[[ Data provided, beginning ]]
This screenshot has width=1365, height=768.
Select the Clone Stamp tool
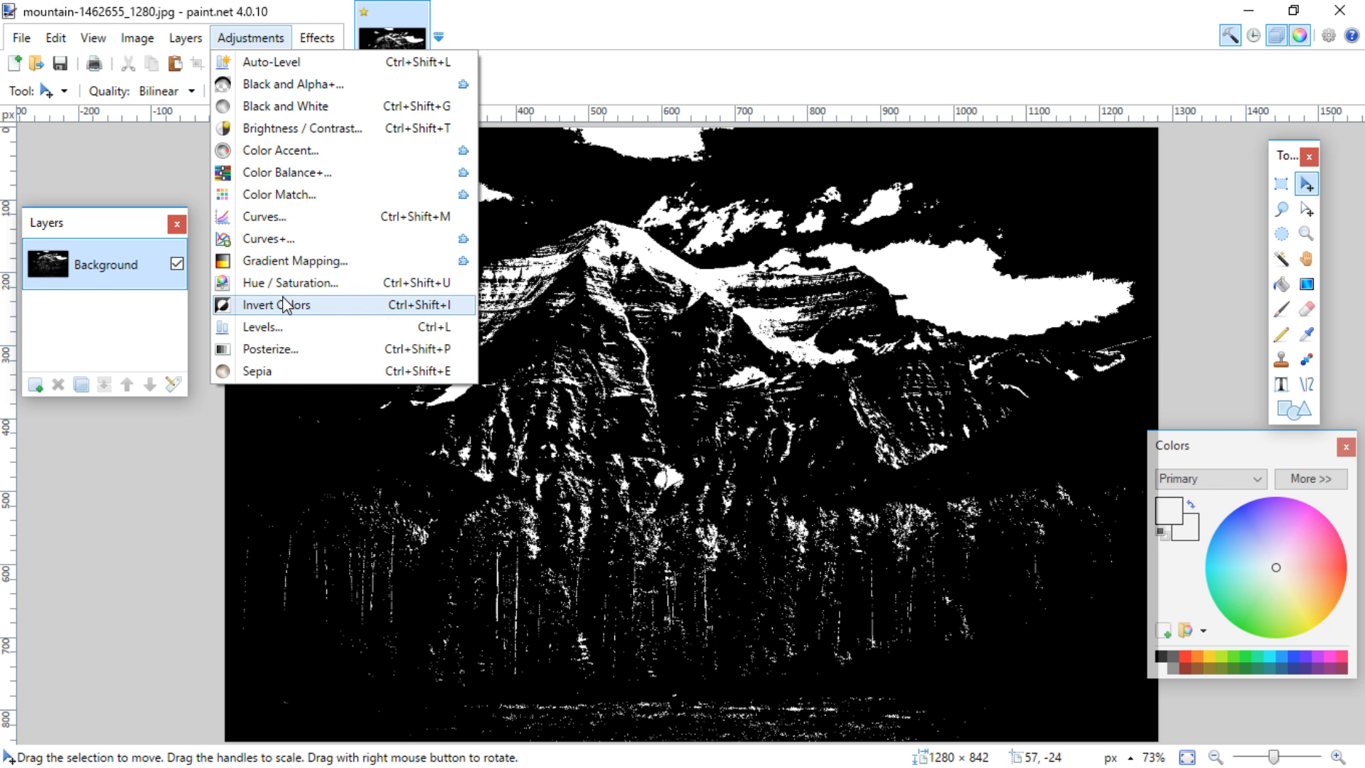pyautogui.click(x=1281, y=360)
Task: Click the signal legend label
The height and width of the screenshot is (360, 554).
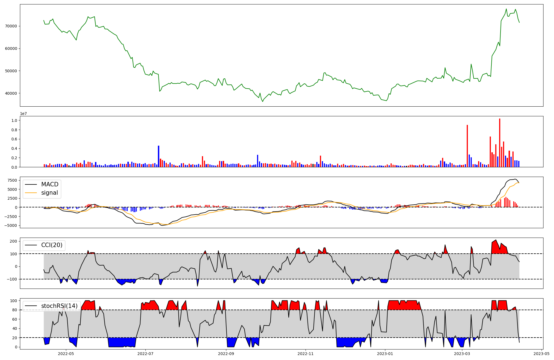Action: pos(50,193)
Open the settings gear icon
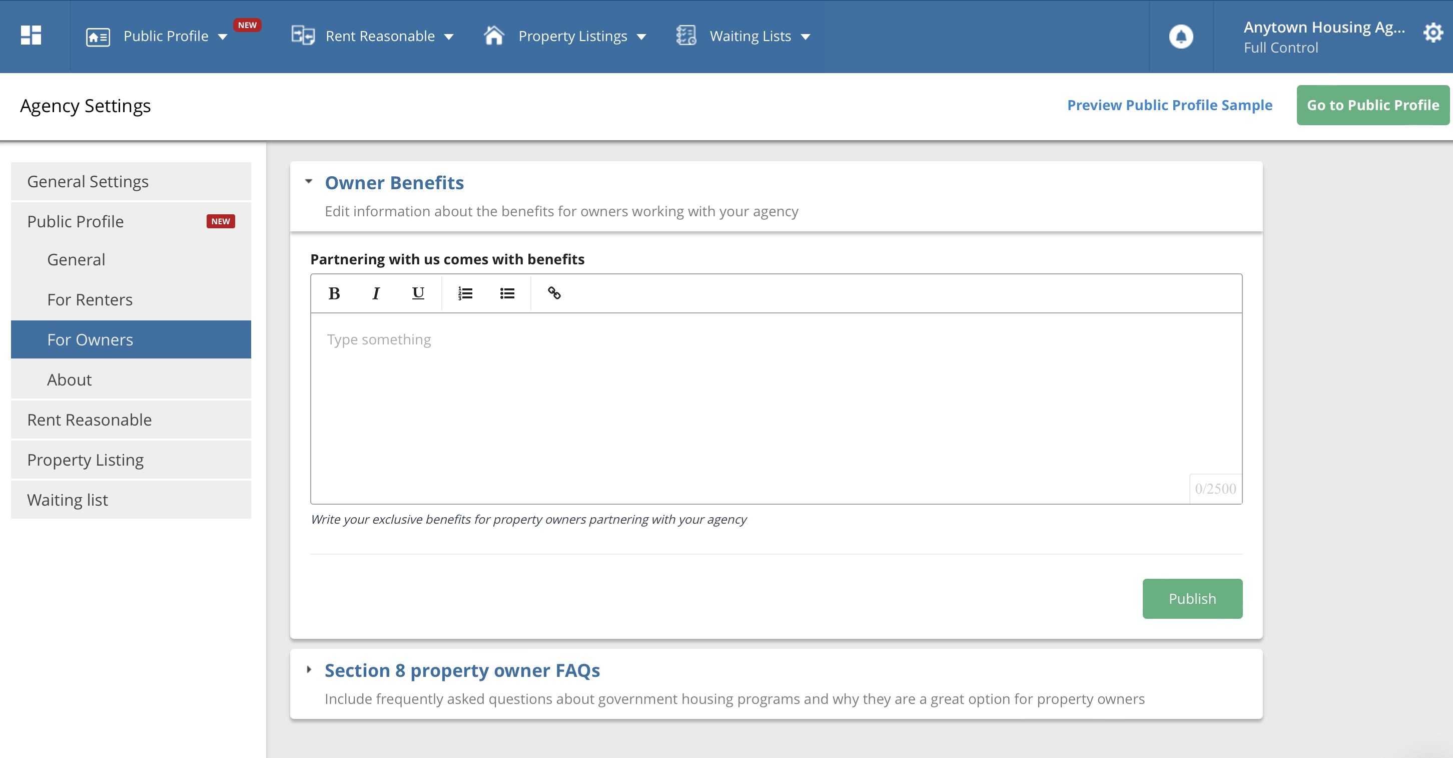1453x758 pixels. (x=1433, y=33)
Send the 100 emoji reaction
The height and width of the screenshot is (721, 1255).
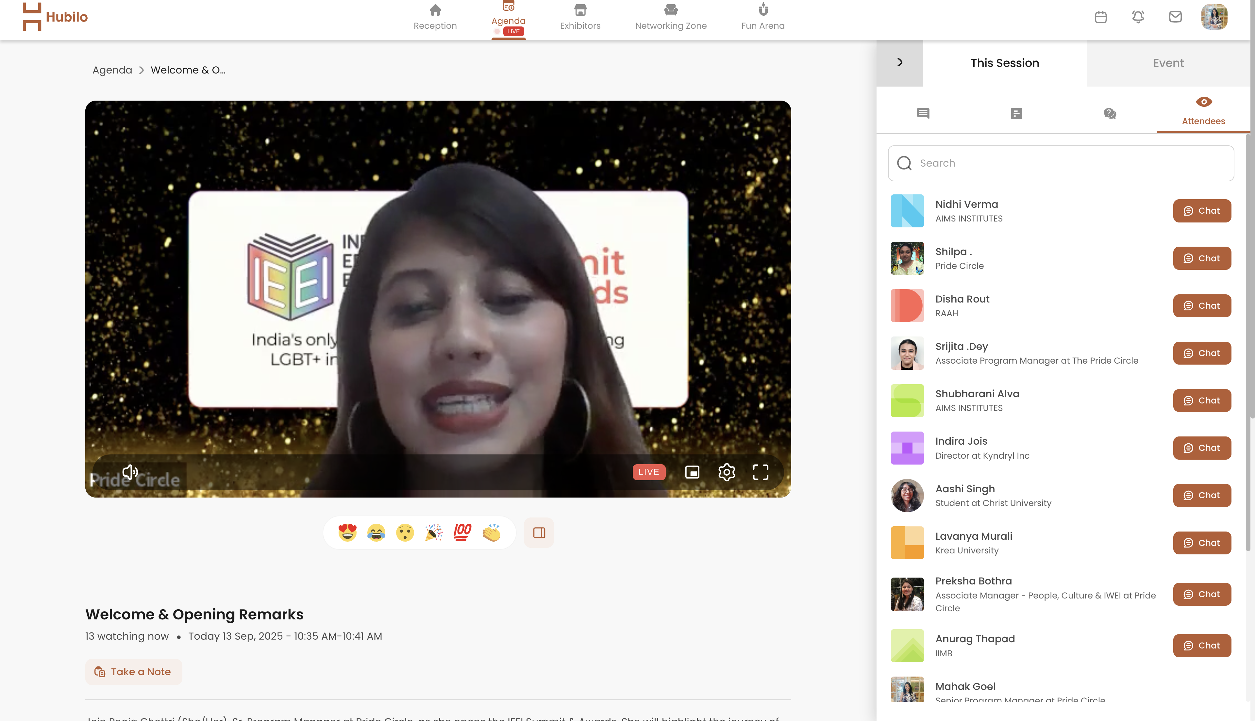(x=462, y=532)
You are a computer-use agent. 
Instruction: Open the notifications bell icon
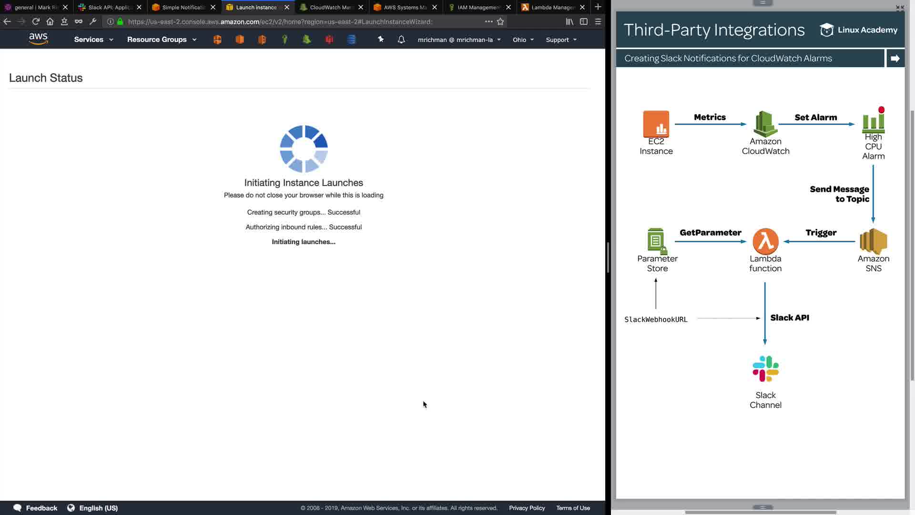401,40
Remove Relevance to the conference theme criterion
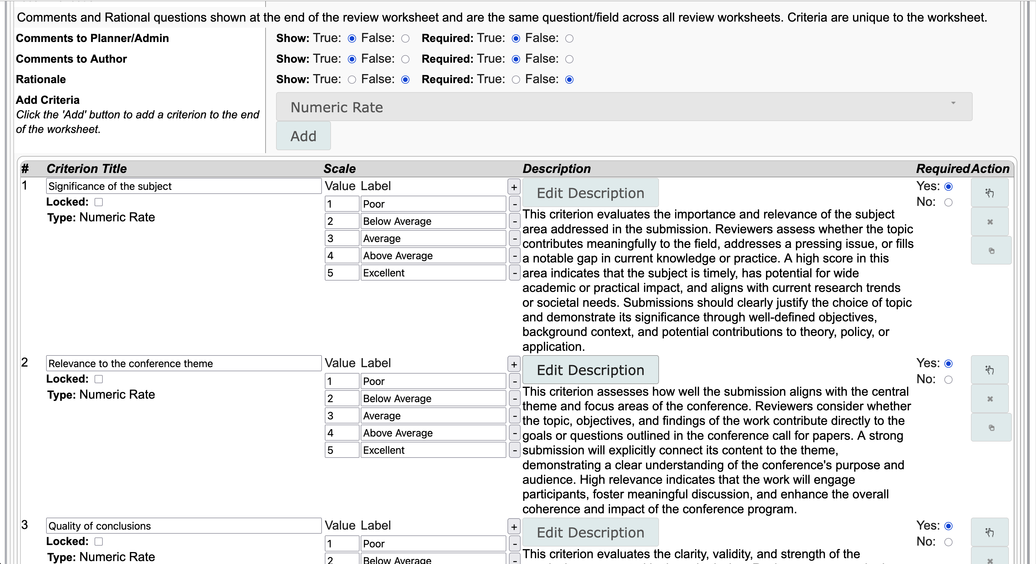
[[ Data provided, end ]]
## Exercise instructions
Could you print all the entries exactly as they stand, with the pictures left out?

## Written answer
This screenshot has width=1365, height=768.
Select the Clone Stamp tool
pyautogui.click(x=1281, y=360)
Task: Click the signal legend label
The height and width of the screenshot is (360, 554).
Action: pos(50,193)
Open the settings gear icon
1453x758 pixels. (x=1433, y=33)
Send the 100 emoji reaction
The height and width of the screenshot is (721, 1255).
(x=462, y=532)
You are a computer-use agent. 
Instruction: Open the notifications bell icon
401,40
Remove Relevance to the conference theme criterion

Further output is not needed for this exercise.